I once had the dubious good fortune to be lunching at a café somewhere in North London at the same time as a prominent left-wing intellectual. I cannot name him, British libel laws being what they are. Suffice it to say that he is what is known, these days, as a “public intellectual” — is a public intellectual allowed to be really thick in the privacy of his own home? — and one with decidedly left-wing views.
The café was short-staffed, and the waitresses were rushed off their feet but doing their best to cope. Their best wasn’t good enough for our left-winger, who let rip at one poor girl, when, through no fault of her own, she was a little late with his order. When she explained that they were short-staffed, he roared imperiously that it was not his problem and that she should damn well do what she was paid for. It seems that his egalitarian principles collapsed when confronted with a real “prole.” And I bet he didn’t leave a tip.
I was not surprised to see this, for I have long believed that there is no snob like a socialist snob. Take Virginia Woolf — she of the impeccably feminist and socialist credentials — and consider how she treated her servants.

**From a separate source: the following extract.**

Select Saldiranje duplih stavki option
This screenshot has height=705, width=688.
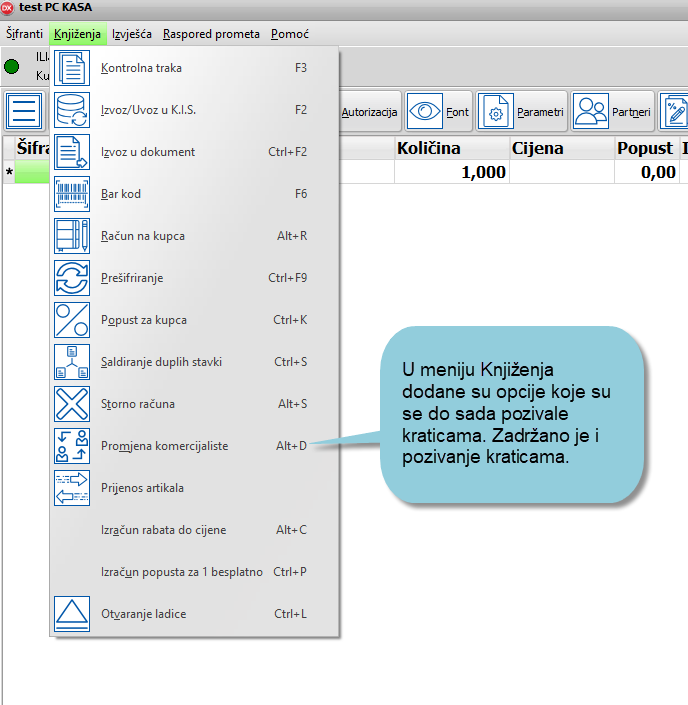pyautogui.click(x=161, y=362)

Theodore Dalrymple in the New Criterion:
She was that peculiarly emblematic type of our age, a person of advanced views and reactionary feeling. … Her servants worked long hours in harsh conditions, of a kind not met with anywhere in the Western world today, but she nevertheless berated them in her diary and in her letters for their stupidity, their lack of finer feeling or accomplishment, their suspected dishonesty and even their greed when, like Oliver Twist, they asked for more (despite her advanced views, she never offered them more than the going rate, and sometimes a little less, the annual wages of a servant employed by her being at one time no more than one percent of her own annual income).
“Advanced views and reactionary feeling” best sums up the attitude of Labour Prime Minister Gordon Brown when challenged on immigration by — horror of horrors — an ordinary person. He was friendly enough to her face, but once in the car, when he thought the microphone was turned off, he recoiled with fastidious disgust. “You should never have put me with that woman,” he said to his flunkies. He also called her a bigot. “That woman” is Gillian Duffy, a grandmother from Rochdale, Lancashire; the story has been all over the British newspapers, and has been well covered here at Pajamas Media by Andrew Ian Dodge.
Rochdale is a poor town with high unemployment, and Mrs. Duffy, who worked hard all her life and whose grandchildren are struggling, is right to be worried about immigration; most of the British population think it is too high. But Gordon Brown did not just call her a bigot — he is entitled to his opinion, and he thought he was speaking in private — but “that woman.” The message was not merely “You are wrong,” but “How dare you!” This was insubordination. The working classes, Labour voters especially, are required to embrace the ideas of their betters, and not to get above themselves.
Unless they are dutifully overthrowing the bourgeoisie as ordained by Marx, the working classes must stay firmly in their place. Socialists do not really believe in equality of opportunity, because they do not believe in meritocracy. They prefer poor people, or indeed ethnic minorities, to remain in their ghettos where they can be patronized. I have often wondered whether this partially explains the anti-Semitism of some parts of the left. Jews are an ethnic minority who do well for themselves and refuse to play the victim. The left cannot patronize them as it can other minority groups.
If all citizens, male and female, black and white, have something approaching equal opportunity of advancement — a truly level playing field, not affirmative action, diversity quotas, and other procrustean measures — all hell breaks loose. Muslim women may step outside the house and cast off their hijab, their religion, and their menfolk. Black women may reject black men as lazy and feckless. Women may cease to be “caring” as the feminist dogma insists they are, and may even become a secretary of State under a Republican government or, in the UK, a Conservative prime minister.
Yes, a Conservative prime minister. Socialists hated Margaret Thatcher, a grocer’s daughter, because they cannot abide an “upstart.” Julie Burchill:
A whole host of characters who had previously passed for decent revealed themselves as sneering snobs when they applied themselves to Thatcher. Mary Warnock said it made her feel sick to hear that Mrs T bought her a pussy-bow blouse at Marks & Spencer; Jonathan Miller whipped himself into a self-righteous frenzy over “her odious suburban gentility.”
America is not thought to be as class-ridden as Britain, but was not some of the left’s hostility to Sarah Palin based on social snobbery as much as on opposition to her politics? And what was Joe the plumber if not an ordinary working man made good? In wanting to hang onto his hard-earned cash, instead of giving it to immigrants and “community organizers,” Joe the plumber had stepped outside his appointed limits. No wonder Obama was offended. How dare he!